**Teks yang Dikaji:**
*-*-*

Setelah itu beliau shalat, dan saya pun ikut shalat bersama beliau dengan berdiri di sebelah kirinya. Namun beliau memegang dan memindahkanku ke sebelah kanannya.
(Pada malam itu) shalat Rasulullah ﷺ sempurna tiga belas raka'at. Sesudah itu beliau tidur hingga mendengkur. Dan kami tahu jika tidur beliau mendengkur. [HR. Muslim no. 1279].
Dari Zaid bin Tsabit (ra) bahwa ia berkata;
احْتَجَرَ رَسُولُ اللَّهِ صَلَّى اللَّهُ عَلَيْهِ وَسَلَّمَ فِي الْمَسْجِدِ حُجْرَةً فَكَانَ رَسُولُ اللَّهِ صَلَّى اللَّهُ عَلَيْهِ وَسَلَّمَ يَخْرُجُ مِنْ اللَّيْلِ فَيُصَلِّي فِيهَا قَالَ فَصَلَّوْا مَعَهُ لِصَلَاتِهِ يَعْنِي رِجَالًا وَكَانُوا يَأْتُونَهُ كُلَّ لَيْلَةٍ حَتَّى إِذَا كَانَ لَيْلَةٌ مِنْ اللَّيَالِي لَمْ يَخْرُجْ إِلَيْهِمْ رَسُولُ اللَّهِ صَلَّى اللَّهُ عَلَيْهِ وَسَلَّمَ فَتَنَحْنَحُوا وَرَفَعُوا أَصْوَاتَهُمْ وَحَصَبُوا بَابَهُ قَالَ فَخَرَجَ إِلَيْهِمْ رَسُولُ اللَّهِ صَلَّى اللَّهُ عَلَيْهِ وَسَلَّمَ مُغْضَبًا فَقَالَ يَا أَيُّهَا النَّاسُ مَا زَالَ بِكُمْ صَنِيعُكُمْ حَتَّى ظَنَنْتُ أَنْ سَتُكْتَبَ عَلَيْكُمْ فَعَلَيْكُمْ بِالصَّلَاةِ فِي بُيُوتِكُمْ فَإِنَّ خَيْرَ صَلَاةِ الْمَرْءِ فِي بَيْتِهِ إِلَّا الصَّلَاةَ الْمَكْتُوبَةَ
Rasulullah ﷺ membuat sebuah ruangan di masjid, beliau keluar pada malam hari dan melakukan shalat padanya.
Zaid berkata; kemudian orang-orang melakukan shalat bersama beliau dengan sholat beliau. Mereka datang setiap malam hingga ketika suatu malam Rasulullah ﷺ tidak keluar kepada mereka, kemudian mereka berdehem dan mengeraskan suara mereka, dan melempar pintu beliau menggunakan kerikil.

*-*-*

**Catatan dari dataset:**
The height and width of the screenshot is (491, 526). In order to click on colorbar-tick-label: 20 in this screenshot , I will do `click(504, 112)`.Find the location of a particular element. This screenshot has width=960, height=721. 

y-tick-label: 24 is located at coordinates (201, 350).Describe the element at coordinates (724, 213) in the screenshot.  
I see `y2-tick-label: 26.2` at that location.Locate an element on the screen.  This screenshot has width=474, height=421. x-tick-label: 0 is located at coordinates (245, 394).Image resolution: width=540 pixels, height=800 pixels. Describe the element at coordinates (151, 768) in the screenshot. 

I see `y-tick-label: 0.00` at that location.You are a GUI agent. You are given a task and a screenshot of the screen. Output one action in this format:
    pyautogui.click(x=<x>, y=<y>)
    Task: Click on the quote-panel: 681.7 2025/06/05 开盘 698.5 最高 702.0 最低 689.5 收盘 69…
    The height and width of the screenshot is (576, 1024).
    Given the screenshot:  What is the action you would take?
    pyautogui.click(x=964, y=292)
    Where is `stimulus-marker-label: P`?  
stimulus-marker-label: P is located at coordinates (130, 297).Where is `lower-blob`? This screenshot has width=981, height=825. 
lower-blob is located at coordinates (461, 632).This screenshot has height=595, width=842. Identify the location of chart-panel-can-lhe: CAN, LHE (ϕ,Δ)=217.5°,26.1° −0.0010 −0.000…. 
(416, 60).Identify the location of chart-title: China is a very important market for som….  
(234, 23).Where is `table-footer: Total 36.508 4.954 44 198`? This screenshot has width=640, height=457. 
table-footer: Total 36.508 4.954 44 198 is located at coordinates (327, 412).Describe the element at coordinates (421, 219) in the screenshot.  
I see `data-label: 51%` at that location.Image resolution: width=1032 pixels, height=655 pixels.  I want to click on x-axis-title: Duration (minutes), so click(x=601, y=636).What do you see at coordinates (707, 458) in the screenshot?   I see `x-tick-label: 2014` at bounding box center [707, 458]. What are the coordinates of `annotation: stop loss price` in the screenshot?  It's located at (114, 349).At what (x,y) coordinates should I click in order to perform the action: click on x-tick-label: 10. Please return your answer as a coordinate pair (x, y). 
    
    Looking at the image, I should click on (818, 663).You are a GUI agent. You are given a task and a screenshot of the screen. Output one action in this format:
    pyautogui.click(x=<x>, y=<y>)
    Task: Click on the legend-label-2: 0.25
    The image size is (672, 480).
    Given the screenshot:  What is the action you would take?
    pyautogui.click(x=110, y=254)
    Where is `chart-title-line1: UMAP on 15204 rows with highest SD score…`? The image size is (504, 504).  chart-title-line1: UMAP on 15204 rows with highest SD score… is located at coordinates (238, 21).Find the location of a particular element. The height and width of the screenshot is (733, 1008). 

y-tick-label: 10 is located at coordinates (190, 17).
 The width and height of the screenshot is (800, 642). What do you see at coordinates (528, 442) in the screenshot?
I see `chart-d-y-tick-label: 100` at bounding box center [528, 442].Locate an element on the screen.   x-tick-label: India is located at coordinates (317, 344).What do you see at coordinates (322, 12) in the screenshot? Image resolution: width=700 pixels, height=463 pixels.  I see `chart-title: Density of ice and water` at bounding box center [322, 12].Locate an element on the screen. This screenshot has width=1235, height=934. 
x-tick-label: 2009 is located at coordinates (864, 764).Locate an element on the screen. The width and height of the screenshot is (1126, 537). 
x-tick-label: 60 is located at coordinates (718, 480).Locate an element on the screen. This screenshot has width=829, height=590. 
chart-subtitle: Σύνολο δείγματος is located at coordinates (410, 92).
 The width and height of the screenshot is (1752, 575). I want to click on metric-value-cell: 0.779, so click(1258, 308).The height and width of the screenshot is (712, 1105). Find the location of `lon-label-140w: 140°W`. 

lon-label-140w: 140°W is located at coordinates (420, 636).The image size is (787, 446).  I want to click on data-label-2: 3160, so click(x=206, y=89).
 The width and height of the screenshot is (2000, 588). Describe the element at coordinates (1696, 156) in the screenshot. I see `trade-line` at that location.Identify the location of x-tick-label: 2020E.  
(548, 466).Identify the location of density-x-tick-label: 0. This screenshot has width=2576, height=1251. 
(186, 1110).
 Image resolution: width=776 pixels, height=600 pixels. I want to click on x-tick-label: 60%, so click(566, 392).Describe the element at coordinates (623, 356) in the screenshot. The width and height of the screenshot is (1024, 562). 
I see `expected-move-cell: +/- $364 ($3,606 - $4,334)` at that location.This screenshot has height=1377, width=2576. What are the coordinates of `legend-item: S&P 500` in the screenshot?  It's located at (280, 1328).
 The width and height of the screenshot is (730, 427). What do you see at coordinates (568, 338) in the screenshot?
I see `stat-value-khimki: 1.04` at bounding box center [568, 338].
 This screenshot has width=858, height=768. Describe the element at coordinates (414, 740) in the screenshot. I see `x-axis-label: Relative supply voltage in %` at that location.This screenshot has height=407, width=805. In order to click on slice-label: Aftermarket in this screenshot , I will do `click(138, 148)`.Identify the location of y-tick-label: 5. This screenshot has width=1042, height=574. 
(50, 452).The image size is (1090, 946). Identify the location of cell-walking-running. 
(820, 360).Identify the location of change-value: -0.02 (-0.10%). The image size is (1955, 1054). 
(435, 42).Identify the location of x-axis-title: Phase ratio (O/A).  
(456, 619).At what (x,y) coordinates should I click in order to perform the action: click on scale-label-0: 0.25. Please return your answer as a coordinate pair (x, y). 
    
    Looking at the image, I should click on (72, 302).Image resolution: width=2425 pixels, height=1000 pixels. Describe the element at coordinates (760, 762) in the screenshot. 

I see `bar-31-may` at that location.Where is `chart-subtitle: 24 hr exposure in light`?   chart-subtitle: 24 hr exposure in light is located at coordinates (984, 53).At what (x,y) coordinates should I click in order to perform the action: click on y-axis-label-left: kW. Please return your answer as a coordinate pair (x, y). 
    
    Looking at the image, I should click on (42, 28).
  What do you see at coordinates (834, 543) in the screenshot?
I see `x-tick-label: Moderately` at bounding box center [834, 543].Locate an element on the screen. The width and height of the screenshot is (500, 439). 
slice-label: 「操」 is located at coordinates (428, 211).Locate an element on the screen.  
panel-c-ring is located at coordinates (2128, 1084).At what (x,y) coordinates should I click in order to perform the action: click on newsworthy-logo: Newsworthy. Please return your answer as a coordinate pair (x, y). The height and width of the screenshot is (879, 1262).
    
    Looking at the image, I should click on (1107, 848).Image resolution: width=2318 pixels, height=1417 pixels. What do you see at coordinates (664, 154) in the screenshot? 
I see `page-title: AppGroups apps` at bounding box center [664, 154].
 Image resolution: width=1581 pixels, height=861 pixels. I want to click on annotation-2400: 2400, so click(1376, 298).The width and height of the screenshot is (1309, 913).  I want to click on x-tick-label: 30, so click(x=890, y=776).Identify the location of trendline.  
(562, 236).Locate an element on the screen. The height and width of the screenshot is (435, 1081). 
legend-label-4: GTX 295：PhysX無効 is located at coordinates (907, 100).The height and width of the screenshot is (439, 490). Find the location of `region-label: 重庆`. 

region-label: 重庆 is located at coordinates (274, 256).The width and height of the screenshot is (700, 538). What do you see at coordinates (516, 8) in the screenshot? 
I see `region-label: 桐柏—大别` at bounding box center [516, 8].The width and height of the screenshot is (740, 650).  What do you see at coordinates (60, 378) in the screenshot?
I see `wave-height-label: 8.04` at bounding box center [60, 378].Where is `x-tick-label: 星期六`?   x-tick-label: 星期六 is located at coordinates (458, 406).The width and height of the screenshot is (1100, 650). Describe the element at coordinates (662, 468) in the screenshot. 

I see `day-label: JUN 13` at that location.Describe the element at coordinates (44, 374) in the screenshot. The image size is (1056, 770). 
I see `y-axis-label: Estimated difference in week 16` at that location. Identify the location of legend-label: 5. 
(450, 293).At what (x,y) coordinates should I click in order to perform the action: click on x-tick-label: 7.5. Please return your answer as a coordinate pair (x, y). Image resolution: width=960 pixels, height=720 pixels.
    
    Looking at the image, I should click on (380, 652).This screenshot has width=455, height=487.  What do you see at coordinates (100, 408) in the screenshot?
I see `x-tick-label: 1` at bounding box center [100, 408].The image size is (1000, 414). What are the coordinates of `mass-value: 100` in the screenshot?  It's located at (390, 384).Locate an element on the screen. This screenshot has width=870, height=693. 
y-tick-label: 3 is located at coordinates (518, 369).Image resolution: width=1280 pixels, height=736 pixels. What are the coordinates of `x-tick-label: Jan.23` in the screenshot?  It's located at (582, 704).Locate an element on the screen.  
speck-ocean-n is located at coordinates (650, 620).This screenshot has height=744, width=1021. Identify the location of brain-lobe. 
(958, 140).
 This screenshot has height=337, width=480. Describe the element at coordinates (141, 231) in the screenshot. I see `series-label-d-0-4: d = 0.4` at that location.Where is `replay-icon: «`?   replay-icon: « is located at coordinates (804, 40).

*-*-*

**Soal Latihan:**
A – Tuliskan ulang bagian teks yang dikaji, mulai dari "Setelah itu beliau" dan berlanjut hingga "Muslim no. 1279].", dengan mengganti "tiga belas" menjadi "sebelas".
B – Tolong ringkas paragraf teks yang dikaji yang diawali "Zaid berkata; kemudian orang-orang" tanpa menghilangkan fakta utamanya.

**Hasil Tiap Soal:**
A –
Setelah itu beliau shalat, dan saya pun ikut shalat bersama beliau dengan berdiri di sebelah kirinya. Namun beliau memegang dan memindahkanku ke sebelah kanannya.
(Pada malam itu) shalat Rasulullah ﷺ sempurna sebelas raka'at. Sesudah itu beliau tidur hingga mendengkur. Dan kami tahu jika tidur beliau mendengkur. [HR. Muslim no. 1279].

B – Menurut Zaid, orang-orang ikut shalat bersama Rasulullah ﷺ dan datang setiap malam. Pada suatu malam beliau tidak keluar, lalu mereka berdehem, mengeraskan suara, dan melempari pintu beliau dengan kerikil.